▶ **Work instructions**
The records that follow must be repeated exactly, line by line.

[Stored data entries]
++++++++
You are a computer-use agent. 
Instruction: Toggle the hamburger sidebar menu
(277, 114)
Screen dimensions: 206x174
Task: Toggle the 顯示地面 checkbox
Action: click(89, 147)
++++++++
▶ **Task result**
You are a computer-use agent. 
Instruction: Toggle the hamburger sidebar menu
(277, 114)
Screen dimensions: 206x174
Task: Toggle the 顯示地面 checkbox
Action: click(89, 147)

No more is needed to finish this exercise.